Input records:
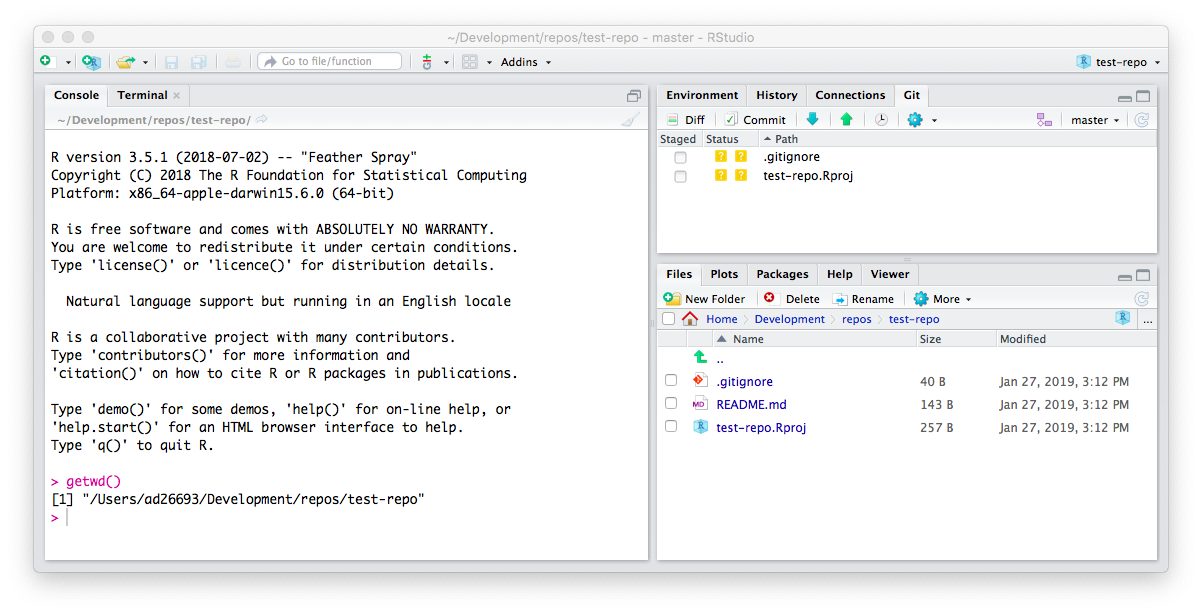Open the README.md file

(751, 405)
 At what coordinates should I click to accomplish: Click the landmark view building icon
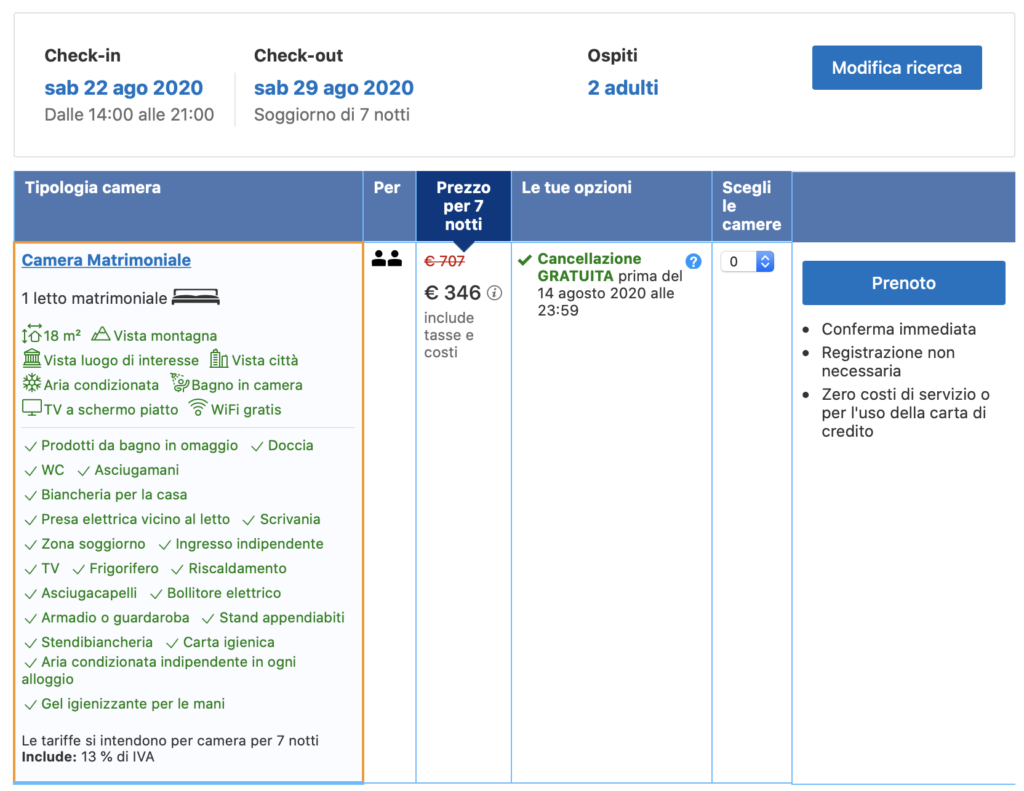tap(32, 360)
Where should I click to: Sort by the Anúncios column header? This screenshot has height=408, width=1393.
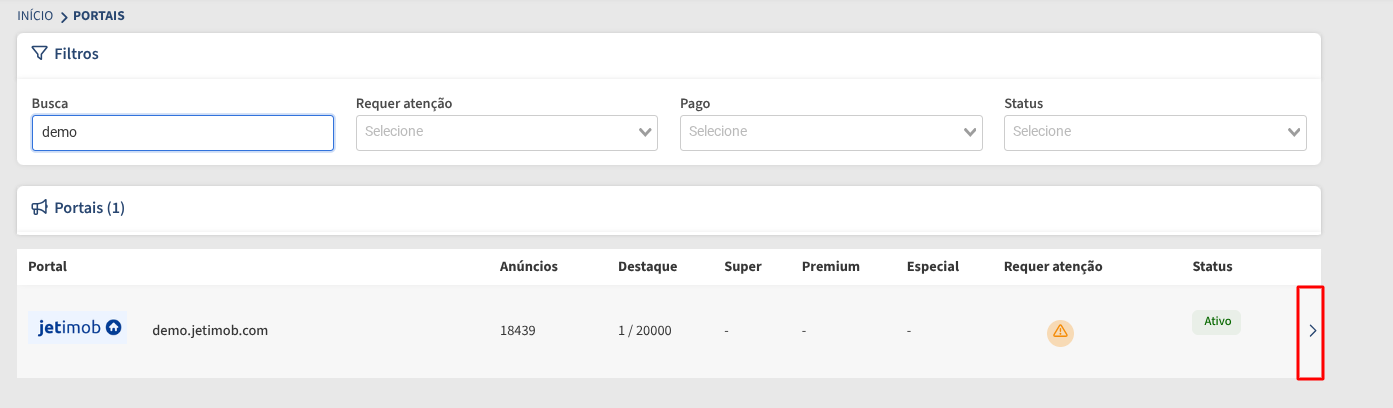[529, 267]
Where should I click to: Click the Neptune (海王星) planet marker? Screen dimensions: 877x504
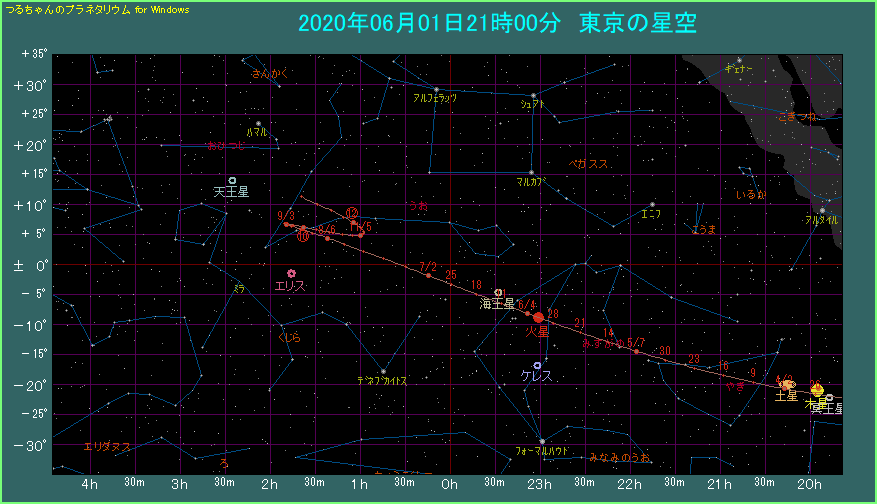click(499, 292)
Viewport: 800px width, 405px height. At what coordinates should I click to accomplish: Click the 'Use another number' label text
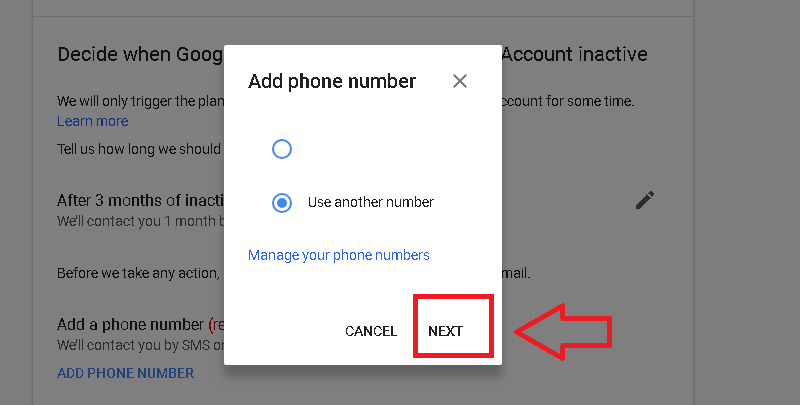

What is expected: Could you swap "coordinates" for "location" throughout the data above, leaving everything else unchanged, and give the lines back without the pictures?

Output of the task:
Open the README.md file

(751, 405)
 At what location should I click to accomplish: Click the landmark view building icon
tap(32, 360)
Where should I click to: Sort by the Anúncios column header? This screenshot has height=408, width=1393.
[529, 267]
Where should I click to: Click the Neptune (海王星) planet marker? Screen dimensions: 877x504
click(499, 292)
Viewport: 800px width, 405px height. At what location should I click to accomplish: Click the 'Use another number' label text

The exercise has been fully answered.